Именно поэтому начать пришлось с изучения архивов, что для Елены Николаевой, проучившейся некоторое время на историческом факультете МГУ, было вполне привычной практикой. «Цыпленок жареный» вряд ли следует воспринимать как видеопособие по истории. Но если авторы хотели показать весьма характерное для революционных времен крушение идеалов и летящие под откос судьбы людей, то у них многое получилось.
Для самой Елены Владиславовны этот сериал — еще и глубокое личное переживание. Одну из главных ролей здесь сыграл ее сын, популярный актер Иван Рудаков.

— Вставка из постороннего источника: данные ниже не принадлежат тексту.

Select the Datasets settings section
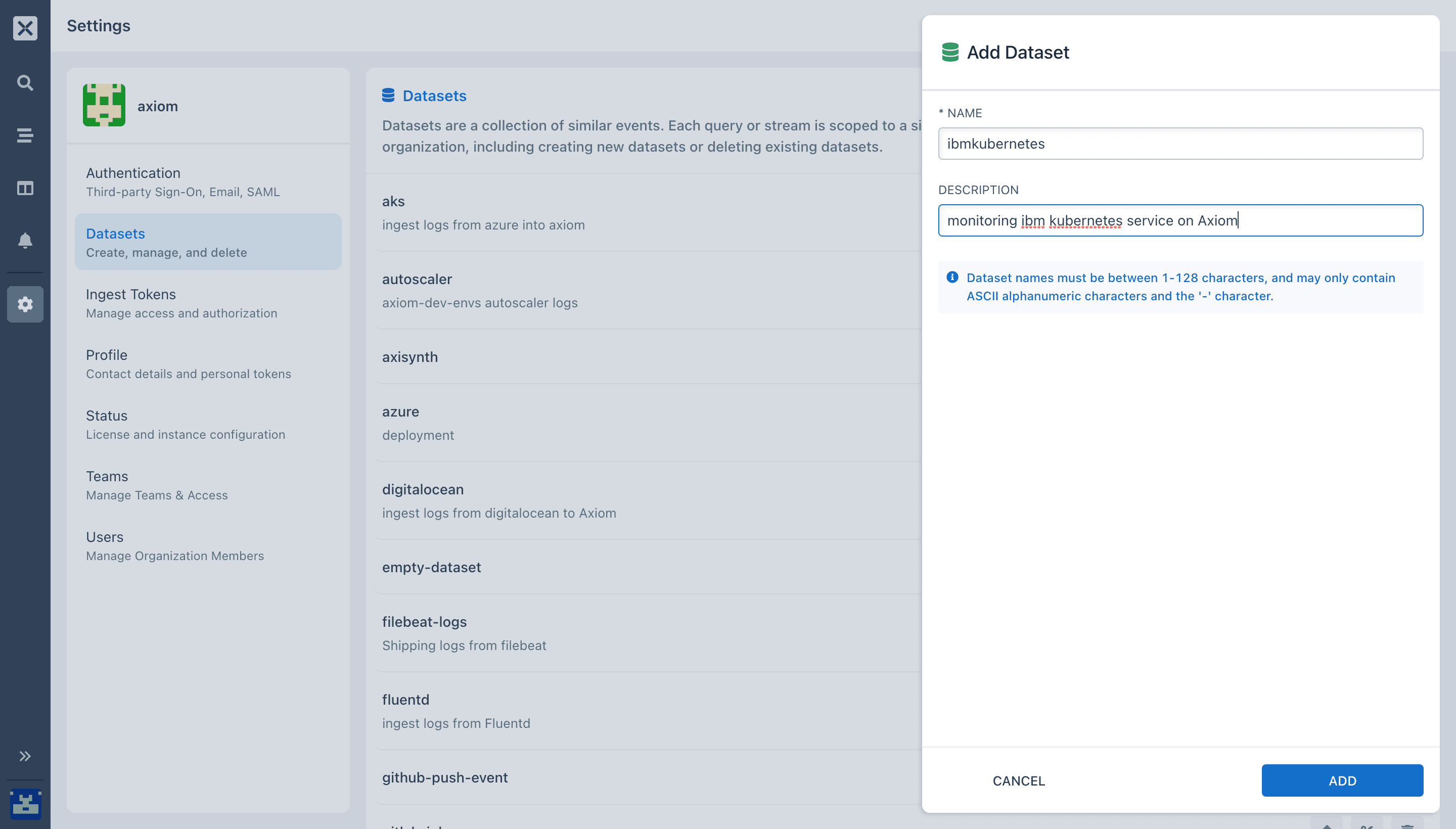This screenshot has height=829, width=1456. (x=208, y=242)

За несколько дней до премьеры проекта Иван умер от сердечного приступа, и роль Бухнера стала одной из последних в его биографии.
— У Ивана в «Цыпленке жареном» очень хорошая роль, — говорит Елена Николаева в беседе с «МК». — Он еще появится в двух сериалах, в которых успел сняться, но думаю, что его Бухнера поклонники запомнят надолго.

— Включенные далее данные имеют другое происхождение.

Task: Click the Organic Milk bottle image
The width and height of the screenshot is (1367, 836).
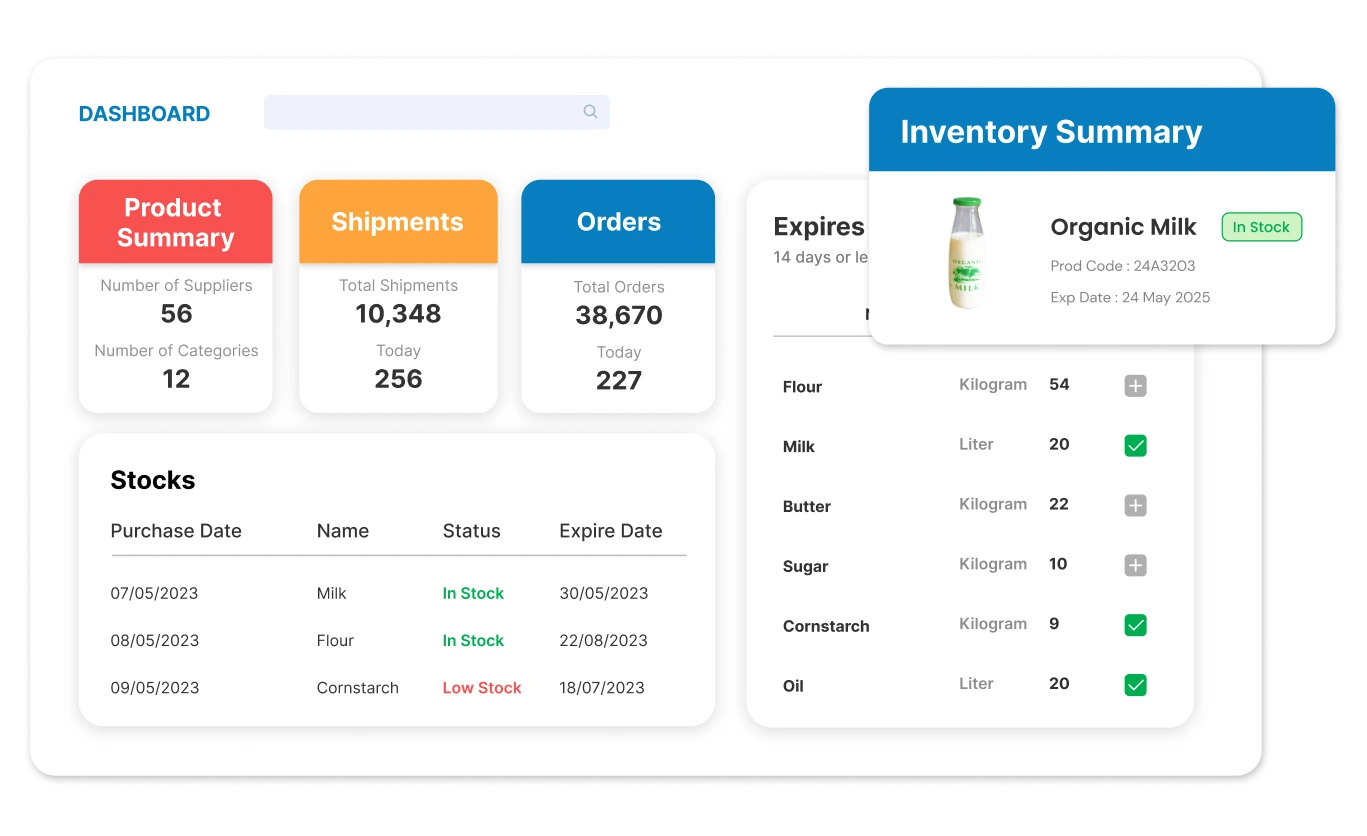Action: tap(965, 252)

— Можно сказать, что этот сериал стал для вас семейным проектом: Иван сыграл одну из главных ролей, ваш муж режиссер Алексей Рудаков участвовал в написании сценария, а оператором-постановщиком был ваш младший брат Максим Осадчий. Вообще ваши коллеги не часто берутся за эпоху двадцатых годов. Что вас вдохновило в том времени?
— Наверное, это у меня из детства. Я и мой брат Максим — из семьи ссыльных поляков, и родились мы в Красноярске. Воспитывала нас няня, которая была дочерью белого адмирала российского флота Ермолаева. Ариадна Платоновна провела в тюрьмах лет двадцать. Сначала ее посадили за офицерский мятеж 1919 года, потом она сидела при Берии за то, что пыталась вынести со склада немного муки для голодного ребенка, а в третий раз Ариадна Платоновна попала в лагеря в ходе репрессий в отношении тех, кто отличался благородным происхождением. Она была замечательной рассказчицей, и от нее я много узнала о том времени. Как будто мемуары прочитала, и у меня сложилось ощущение, что я словно жила в той эпохе. Это время мне нравится, оно меня притягивает и как будто с детства было визуализировано. Тогда еще не начали строить новую страну, и все как будто жили вповалку, но в отобранных у прежних хозяев дворцах. Такой последний глоток старой России перед началом нэпа, строительства новой жизни, появления новых слов и аббревиатур, что блестяще воспето у Ильфа и Петрова. О двадцатых мало кто снимал, хотя это удивительное время. И я всегда мечтала именно о проекте про ту эпоху.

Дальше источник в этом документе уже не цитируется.